Speed gap between zcat and zlib's GzipReader

I'm still in 1.8.1-land, so this may be old news, but
GzipReader is (painfully) slow compared to using zcat
to accomplish the same thing:

The code:

#!/scratch/ruby/bin/ruby

require 'zlib'

f = ARGV[0]

s = Time.new
infile = Zlib::GzipReader.new(File.new(f, "r"))
#infile = IO.popen("zcat #{f}", "r")
linecount = 0
infile.each_line { |l|
  linecount += 1
}
e = Time.new
print "Read #{linecount} lines in #{e - s} seconds\n"

···

------------------------------

Tested on:
FreeBSD port-installed ruby 1.8.1
Freshly compiled 1.8.1
Freshly compiled 1.8.1 with CFLAGS=-O2
CVS version, CFLAGS=-O2

            FBSD 1.8.1 1.8.1, O0 1.8.1 -O2 CVS, -O2
popen zcat: 2.3 2.3 2.3 2.3
GzipReader: 5.8 9.2 5.8 5.9

Yowza. Before I poke more, is this expected, or a known
slowness issue?

  -Dave

--
work: dga@lcs.mit.edu me: dga@pobox.com
      MIT Laboratory for Computer Science http://www.angio.net/

David G. Andersen wrote:

Yowza. Before I poke more, is this expected, or a known
slowness issue?

I had a similar problem which was discussed here at length a year or
so ago.
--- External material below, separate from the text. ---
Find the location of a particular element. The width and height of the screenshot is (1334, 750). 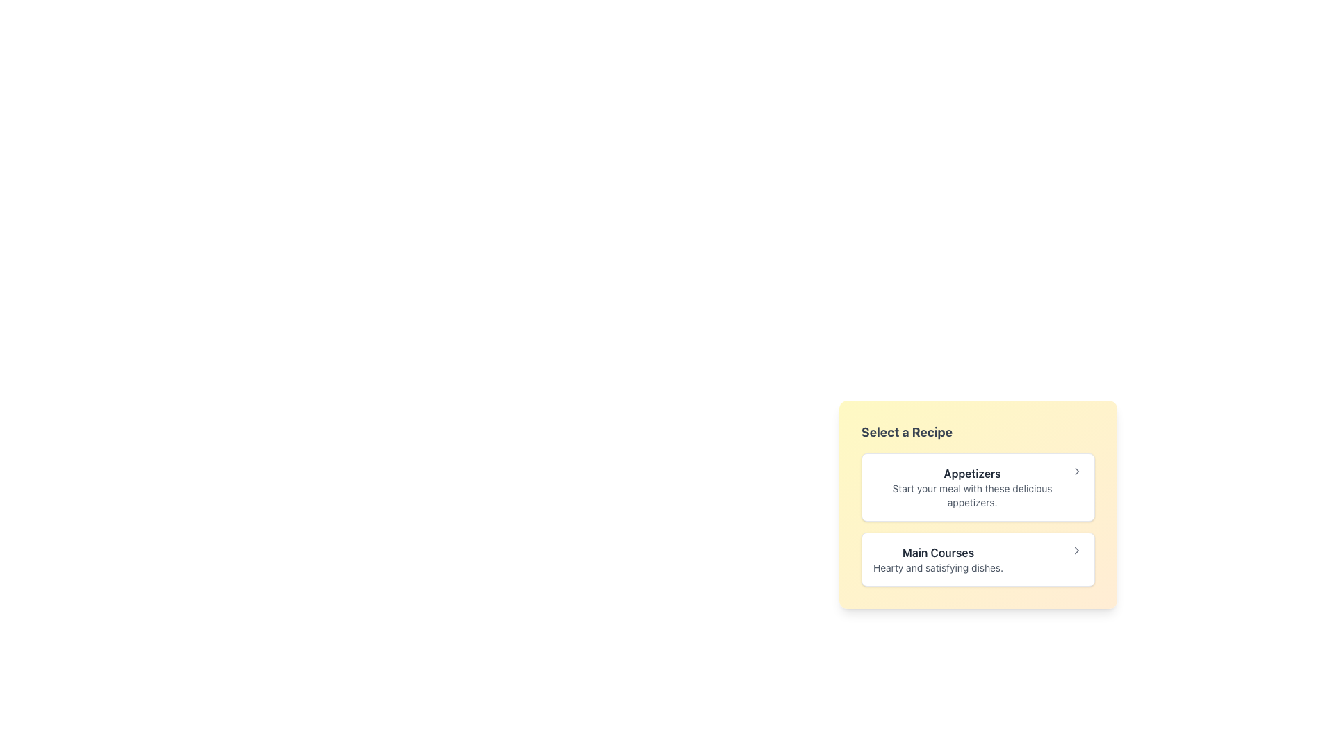

the text label displaying 'Select a Recipe', which is styled with a large, bold font and a gray color, located at the top of the section containing other interactive elements is located at coordinates (907, 432).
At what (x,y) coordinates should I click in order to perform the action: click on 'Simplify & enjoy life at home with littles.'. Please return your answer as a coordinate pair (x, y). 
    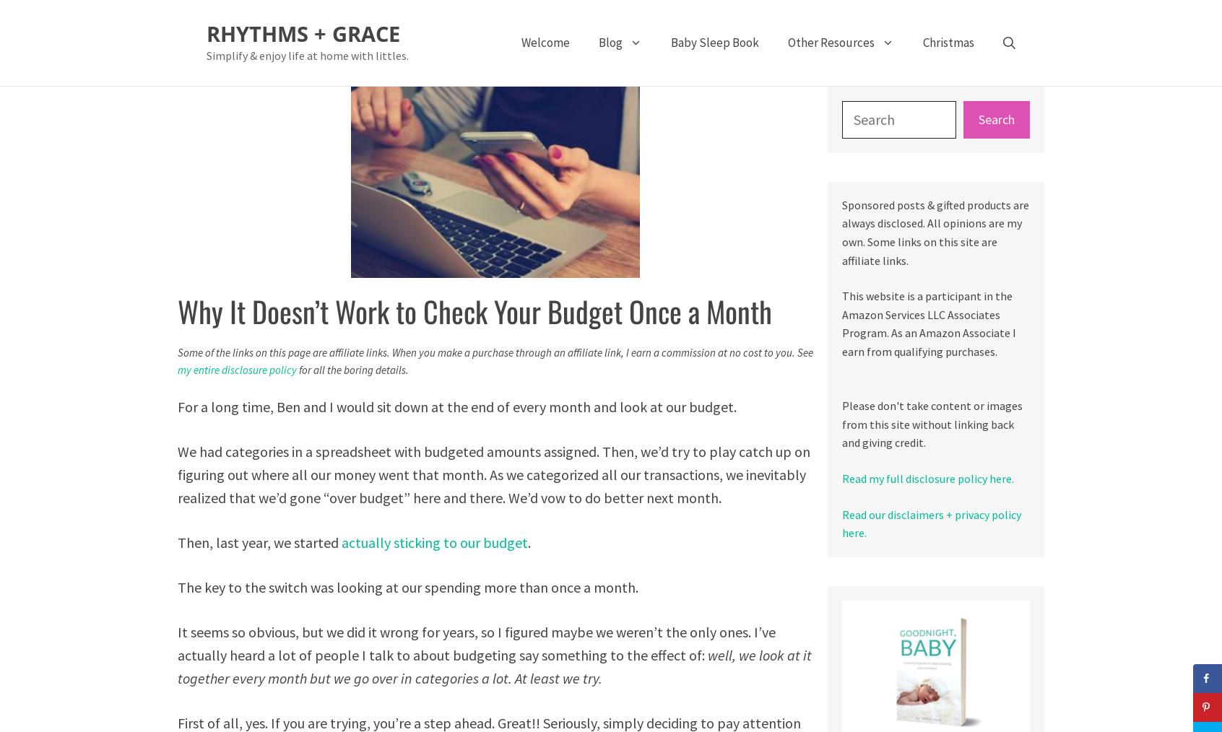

If you avoid the block setup and use a fixed-length read, it's
quite a bit quicker. Still nowhere near as fast as Perl though :-(.

Ahh, thanks. So the problem is really in GzipReader's each_line
handling. It's actually pretty close to as fast as it could go
when doing a fixed-length read. Byte-counting only, fixed-length
read; popen and gzipreader both take 1.4 seconds on my test file.
A zcat to /dev/null takes 1.18 seconds. Piping to 'wc' takes 1.83
seconds. No complaints.

gzfile_read is fast.
gzfile_read_more is fast (used by gzfile_read).
But gzreader_gets... is a dog. It does a memcmp()
on each byte of the input string to test it against
the delimiter - yow! So, it looks like zlib's "gets"
needs the equivalent of rb_io_getline_fast. Would
be nice if that were easily re-used, but the FILE *
access is buried pretty deep inside of it.
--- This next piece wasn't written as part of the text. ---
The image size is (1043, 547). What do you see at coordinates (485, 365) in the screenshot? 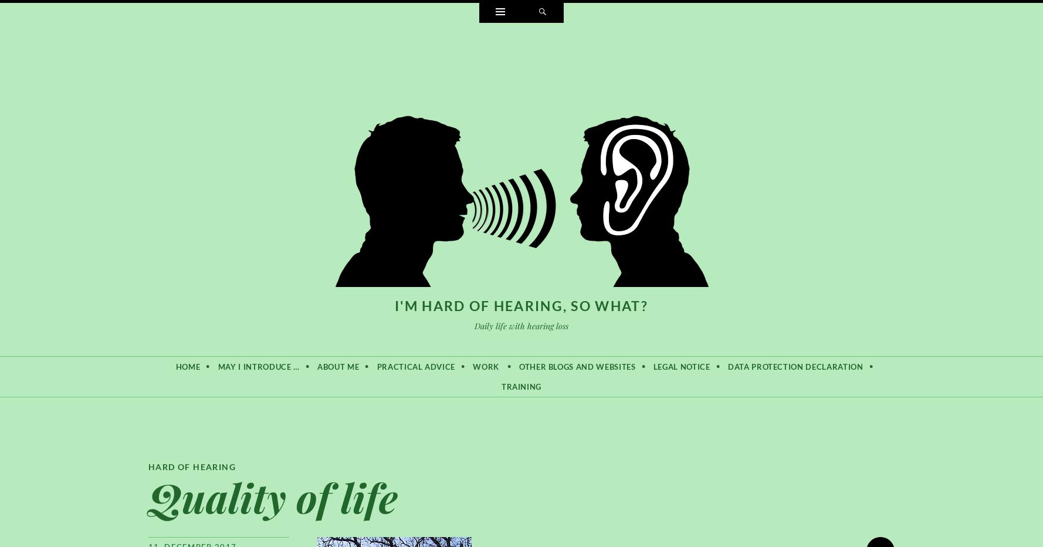
I see `'Work'` at bounding box center [485, 365].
Guess I'll have to dig up some spare time next week. :slight_smile:

  -Dave

···

On Fri, Oct 22, 2004 at 11:30:34AM +0900, Clifford Heath scribed: > David G. Andersen wrote:

> popen("zcat foo.gz", "r") faster than GzipReader.each_line

I had a similar problem which was discussed here at length a year or
so ago. If you avoid the block setup and use a fixed-length read, it's
quite a bit quicker. Still nowhere near as fast as Perl though :-(.

--
work: dga@lcs.mit.edu me: dga@pobox.com
      MIT Laboratory for Computer Science http://www.angio.net/

On Tue, Oct 26, 2004 at 10:06:55AM +0900, David G. Andersen scribed:

Ahh, thanks. So the problem is really in GzipReader's each_line
handling.
[...]

But gzreader_gets... is a dog. It does a memcmp()
on each byte of the input string to test it against

I've attached a patch that reduces some of the overhead
for files with longer lines (but doesn't fix all of the
slowdowns). Some benchmarks, w/1.8.1 on FreeBSD,
grabbing data out of the gzipped file with file.gets():

"tarfile" - compressed JDK. Line length is long (random data...)
"words" - /usr/share/dict/words gzipped. Lines are very short.
"logfile" - logfile from one of my experiments. Lines are
             between 15 and 120 bytes long.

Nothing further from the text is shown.